» What to produce
Images are to be left out; everything else in the listing should be repeated exactly.

» Listed entries
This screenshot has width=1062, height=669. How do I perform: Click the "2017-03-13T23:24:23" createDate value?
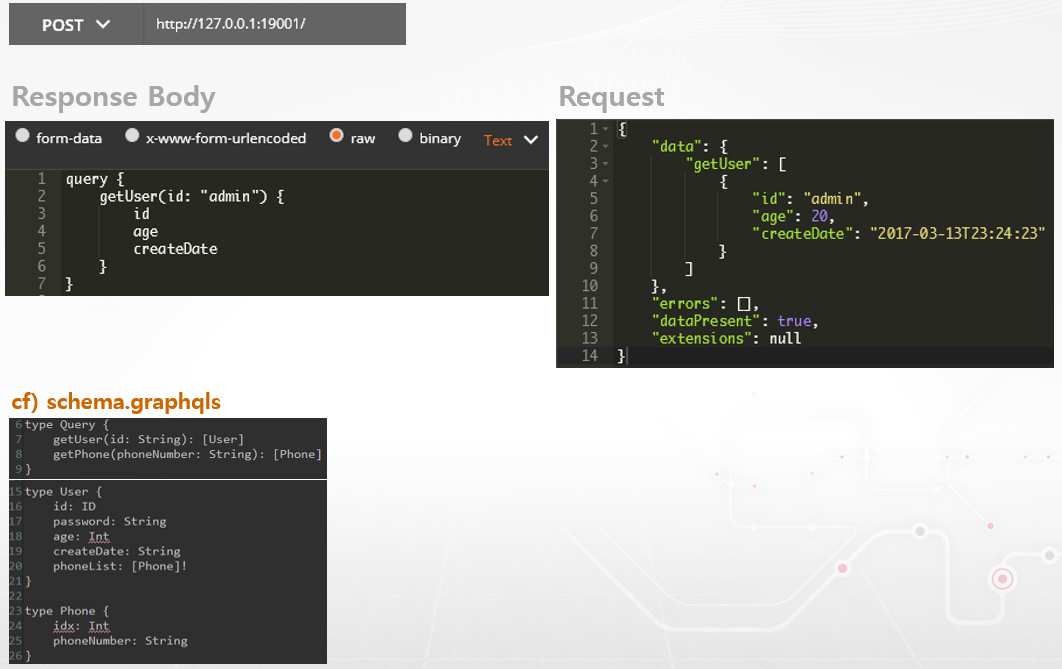point(957,233)
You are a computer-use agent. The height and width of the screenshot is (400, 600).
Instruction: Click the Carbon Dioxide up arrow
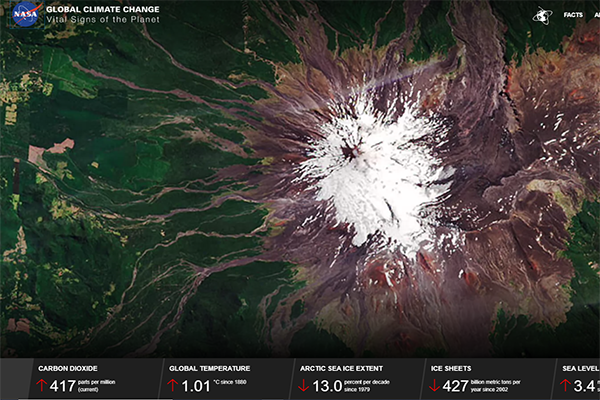click(x=41, y=385)
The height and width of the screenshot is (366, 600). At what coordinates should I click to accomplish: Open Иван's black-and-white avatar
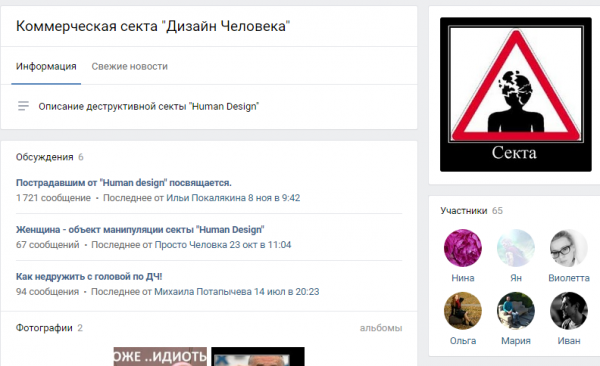click(x=569, y=310)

» Your response
This screenshot has width=1062, height=669. How do I perform: Click the "2017-03-13T23:24:23" createDate value?
point(957,233)
You are a computer-use agent. The height and width of the screenshot is (400, 600).
Instruction: Click the Carbon Dioxide up arrow
click(x=41, y=385)
The height and width of the screenshot is (366, 600). At what coordinates should I click to accomplish: Open Иван's black-and-white avatar
click(x=569, y=310)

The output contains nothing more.